» Document passage:
-- start --

Actually, it's usually the opposite; with most color screen packages, green spill resolves to brown or grey. Bluescreen spill resolves to a teal or greenish color - very rarely grey. This means that any transparent edges you have - hair, bottles, smoke - will have more believable color with green screens.
Regarding spill, there's no excuse for it. If you ever see the color cast of the screen in the final composite, just fire your post guy. Don't waste time dealing with him. Ultimatte, Primatte, and my software, The Matte Pack, can handle any concievable amount of spill, and my software is under $500, so it's not a cost issue.
>>During the BKSTS SFX 96 seminair, Mitch Mitchell held an interesting presentation quite strongly promoting blue screen, not green. Among other arguments he made the point that the human (white) skin tone does not contain any blue, so one can obtain better masks on blue, especially on human skin, thus leaving the skin tones and richness more easily untouched by the process.
That's a common myth from the optical printer days. Caucasian skin does indeed contain blue - if it didn't, it would be deep orange. It just contains slightly less blue than green or red. Notice I say "slightly."
Skintone has not much to do with pulling mattes; the colorspace of white skin is so far from the colorspace of the screen that it should never be a problem. In terms of leaving skin tones untouched, it's not a good idea.
All color screen subjects will experience a slight overall color cast, whether by reflection or lens flare. If you simply try to composite the foreground "untouched," the subject will often look pale with blue screen, and sick with green screen. ;) All high-end tools remove this cast automatically, so no composite is "untouched," really.
>>An other presentation related difficulties on the composites for the final sequence of "Goldeneye" having cost a lot of work removing green spills, the presenter expressing regrets the shoot was not done on blue.

-- end --

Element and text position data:
-- start --

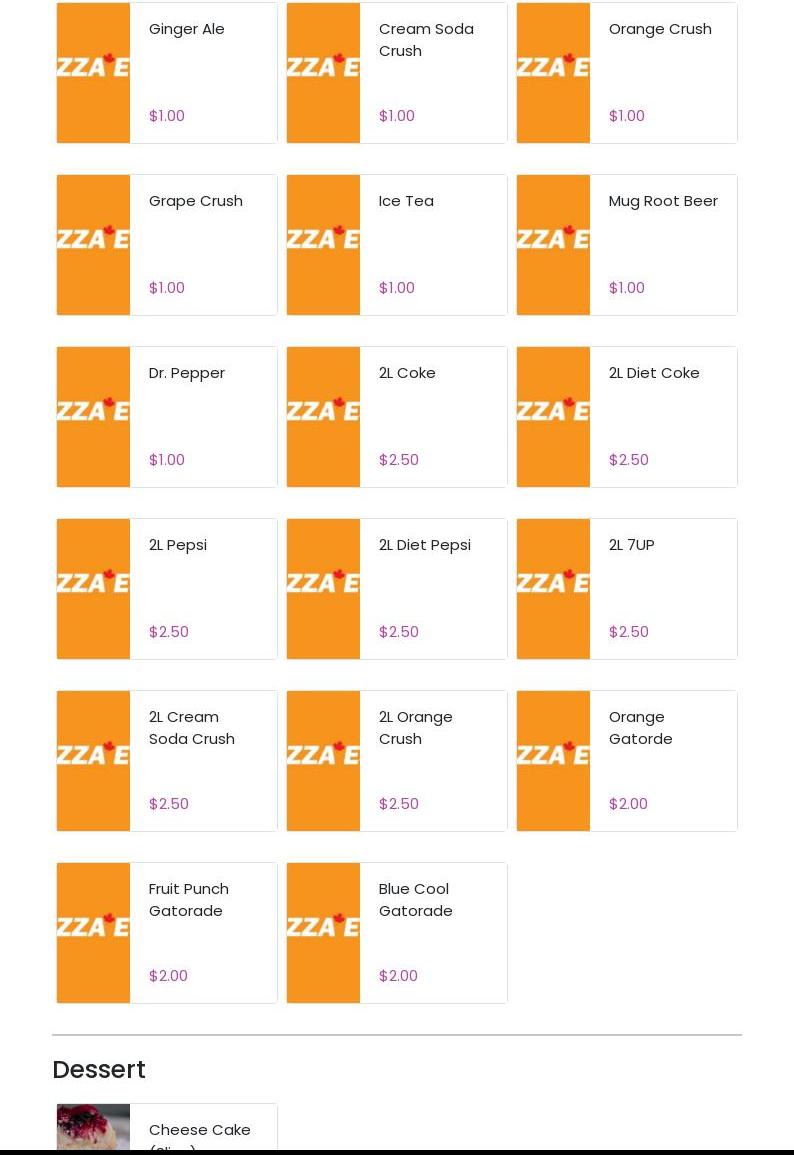The height and width of the screenshot is (1155, 794).
Task: Open the 2L Diet Coke image
Action: tap(553, 417)
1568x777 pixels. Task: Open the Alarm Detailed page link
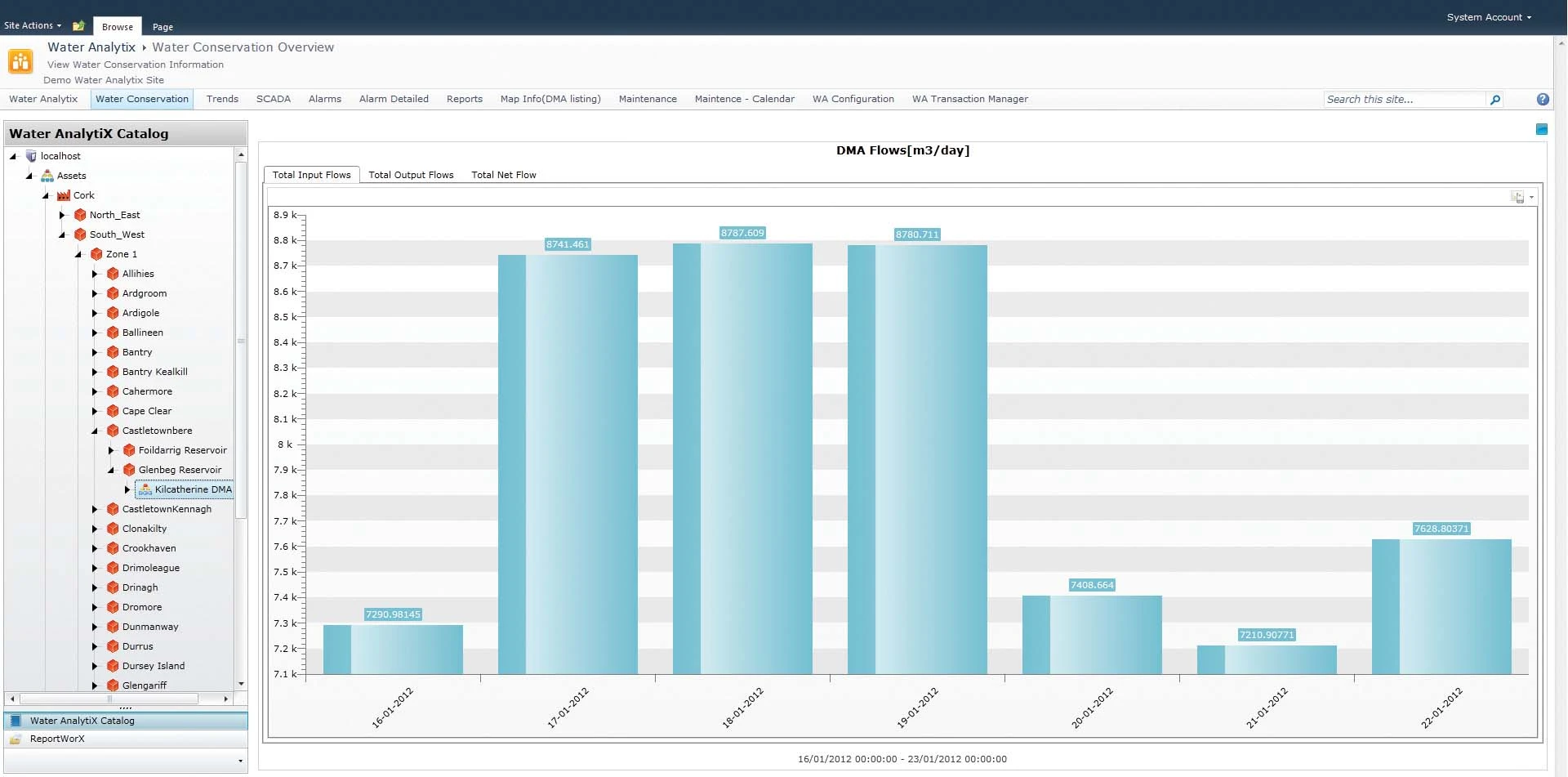394,99
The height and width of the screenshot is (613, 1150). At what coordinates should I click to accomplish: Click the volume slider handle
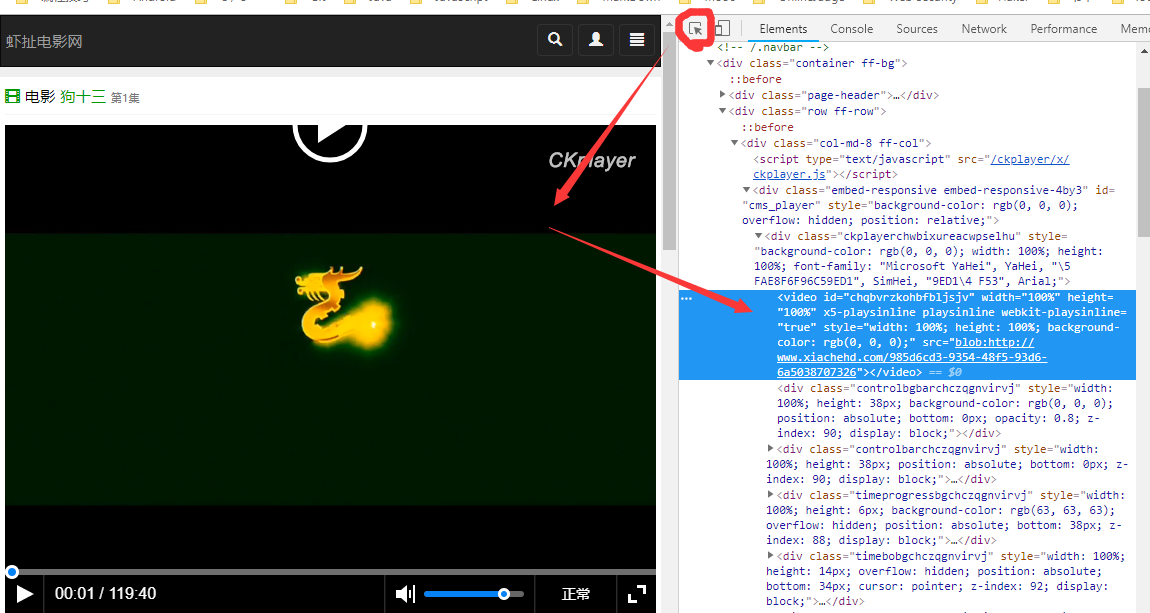coord(504,594)
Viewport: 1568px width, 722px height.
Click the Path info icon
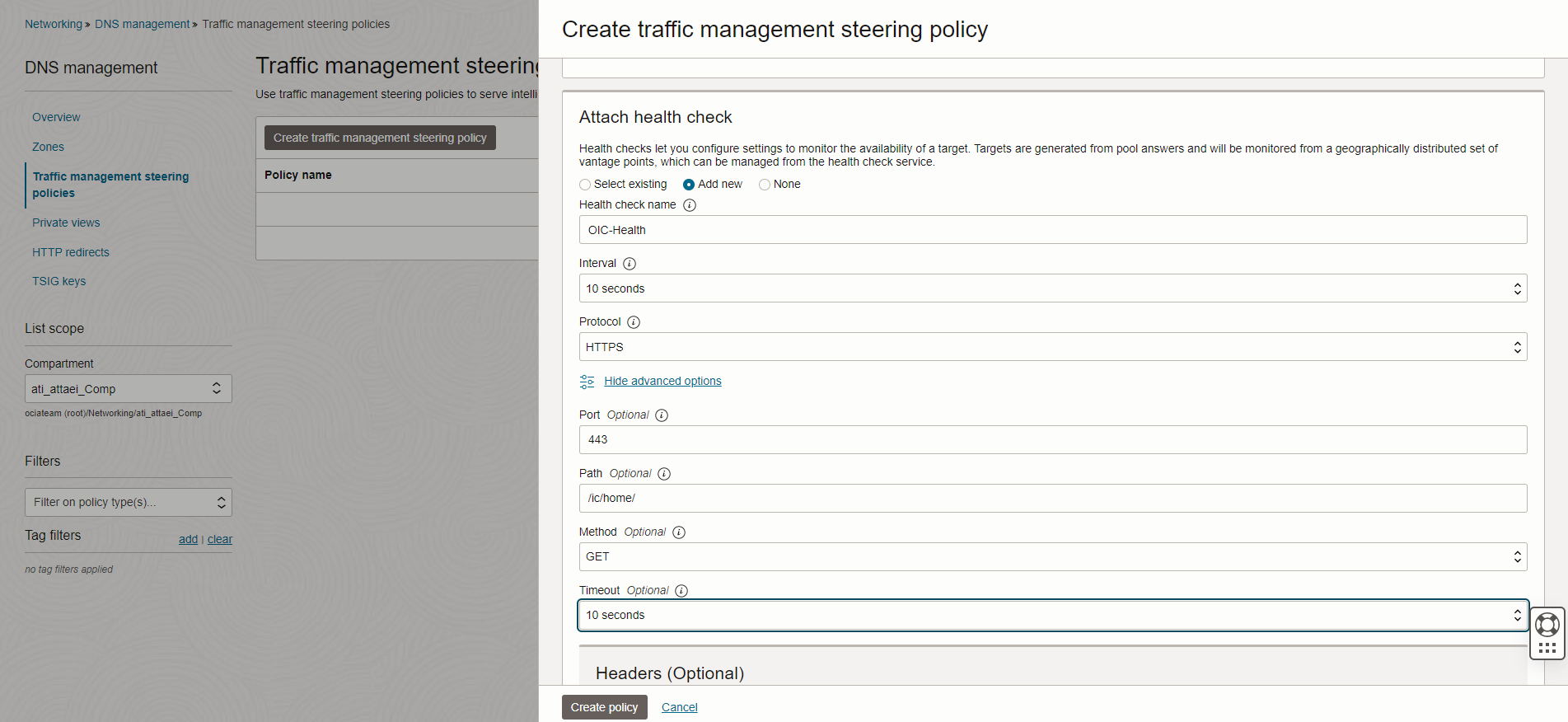click(x=664, y=474)
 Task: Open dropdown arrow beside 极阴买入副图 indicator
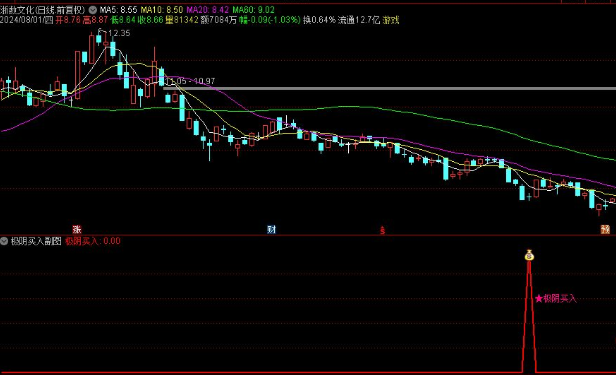[4, 241]
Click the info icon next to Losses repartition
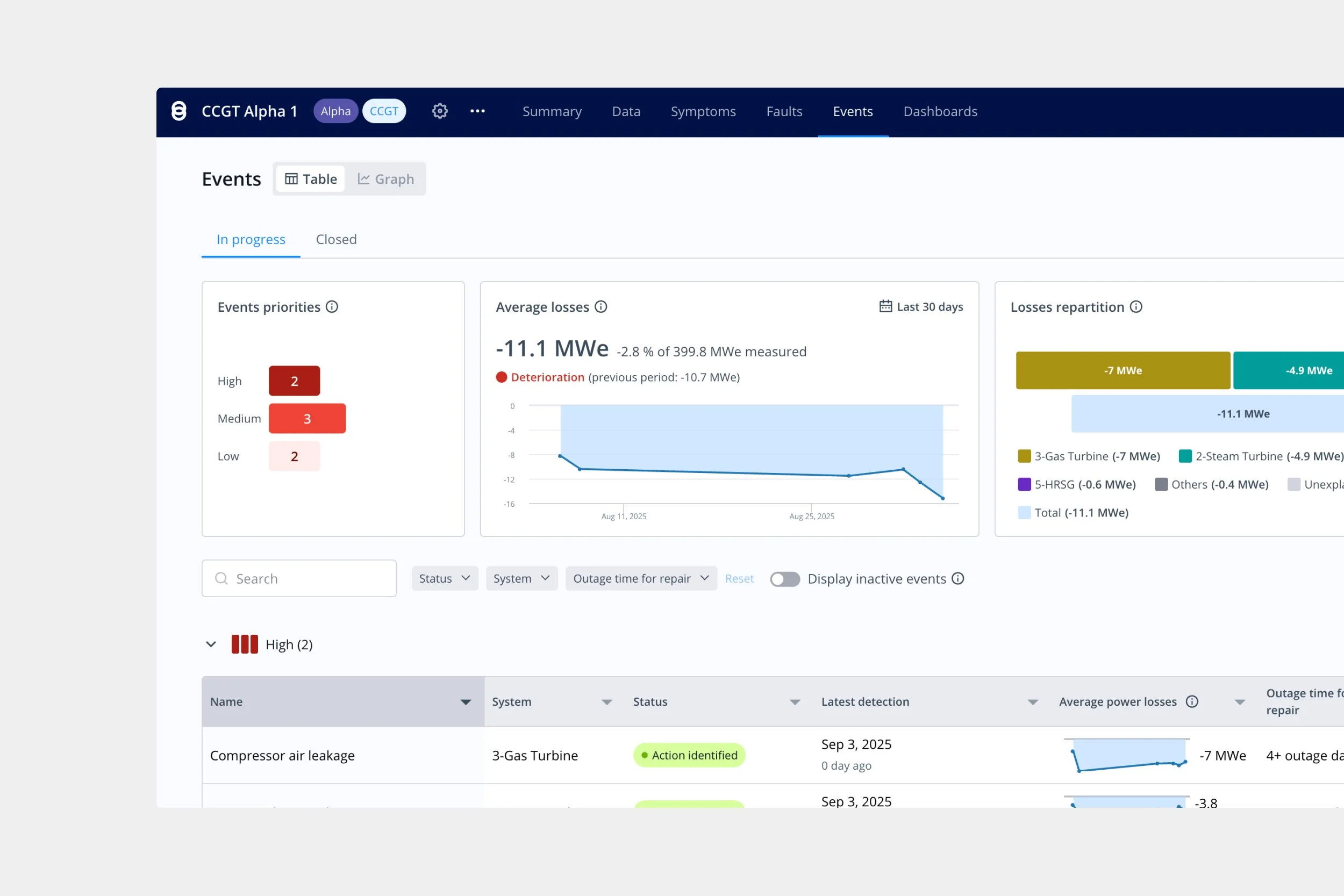1344x896 pixels. pyautogui.click(x=1136, y=307)
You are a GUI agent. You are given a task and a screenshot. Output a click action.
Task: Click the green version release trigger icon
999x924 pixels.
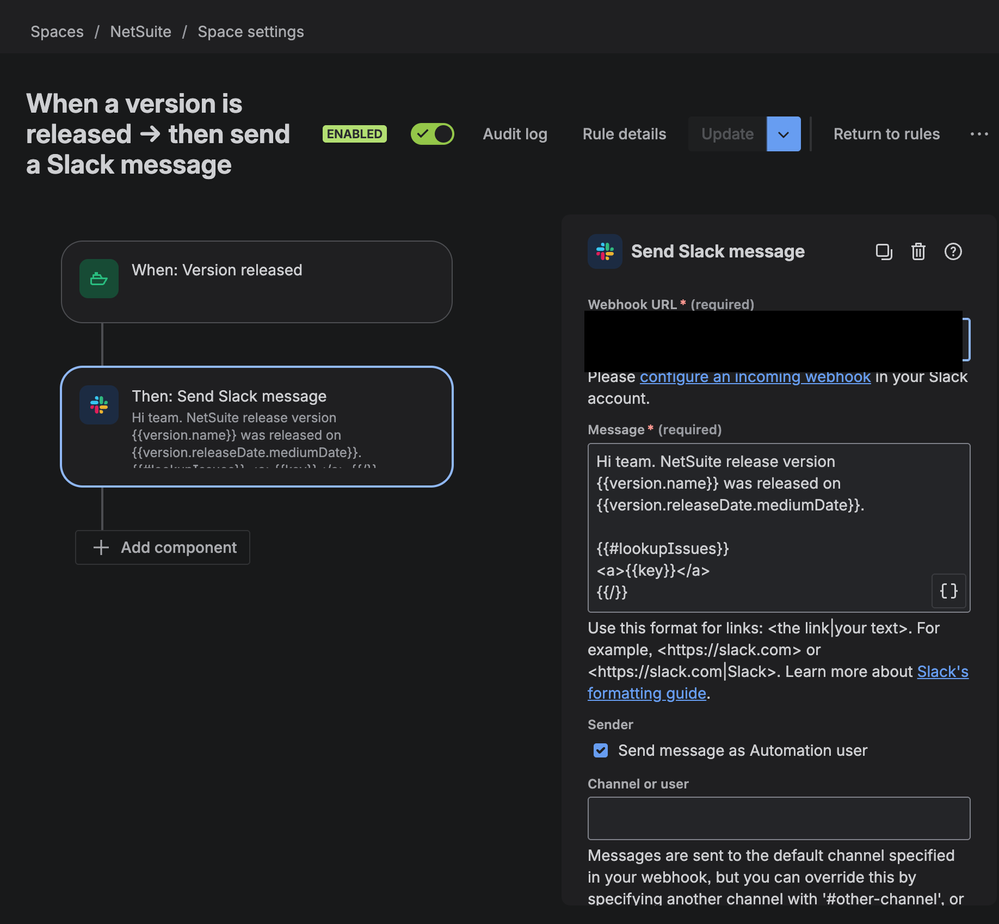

-- end --

» Complete the following:
1. Please repeat the blue and green screen passage from "That's a common" to "a good idea.", word for word.
2. Name each kind of transparent edge that the blue and green screen passage mentions.
3. Pick up the blue and green screen passage after its final sentence and keep writing it.

» Results of the exercise:
1.
That's a common myth from the optical printer days. Caucasian skin does indeed contain blue - if it didn't, it would be deep orange. It just contains slightly less blue than green or red. Notice I say "slightly."
Skintone has not much to do with pulling mattes; the colorspace of white skin is so far from the colorspace of the screen that it should never be a problem. In terms of leaving skin tones untouched, it's not a good idea.

2. hair, bottles, smoke

3.
The different screens have their place - blue screen is obviously better for this type of thing, since a lot of footage is to be composited against the sky. However, what it boils down to is "different color, same problem."
Why wasn't he expressing regrets that the shoot was not done WELL?
Thousands of green screen composites show up in theaters every year, and I would venture that even professionals only notice one in a hundred. Take a look at Titanic - that film had so much difficult green screen work, but it's invisible on screen.
>>All this said, what puzzles me, is that on the BIG majority of photo's I see in magazines like AC, "making off" documentaries etc of major feature productions I everytime see the use of green screens rather then blue. Blue screen seem to be rare exeptions.
>Remember that the blue-sensitive layer of the emulsion has the highest granularity, which is amplified when you pull the matte. Green is not nearly as grainy, so it produces a much more pure matte. That gives you more flexibility in compositing. This is why red screens are shot for motion control - it produces the best matte possible by using the best emulsion layer.
>>Why do so many people use green. What are the advantages?
>Better matte, spill resolves better, not many subjects include green. The reason bluescreen was so popular was that in the photo-chemical compositing/optical printer days, they had no spill correction, so an uncorrected blue foreground looked better than the uncorrected green.
>>I also see advertiments of red screens now. Is this a new hype? Or just a solution for those rare cases we have blue and green in the foreground? How about skin tones on red-screen? Anybody used it?
I don't believe red screens have been used for shooting people yet - it would certainly not pull a good matte. Redscreens are used for shooting motion control passes, of miniatures primarily. It came to us from TV sci/fi work. The theory is that first you shoot a "beauty pass" - a motion control pass against a black backdrop, with the subject model lit for beauty. Then you shoot the same model with no subject lights against a red screen, so what you get is the black silloutte of the model against a solid red background. You get a great matte from the redscreen, which you use to composite the beauty pass. The mattes and composites this system generates are quite incredible.
This was utilized in Starship Troopers - you can read about it in Cinefex 75. Some people also shoot magenta screen.
>Anyway, those are just my notes about the technical aspects.
>Crtainly in the feature world, the various post houses ask for blue or green based on, among other things, what their custom software "fixes" have been built for. This is the "if what you have in your hands is a hammer, all your problems look like nails" syndrome. I think that some of them feel that their clean-up programs work well enough that the other advantages that they feel they have outweigh the spill issues. I have worked a lot with blue, green, and red, and they all spill.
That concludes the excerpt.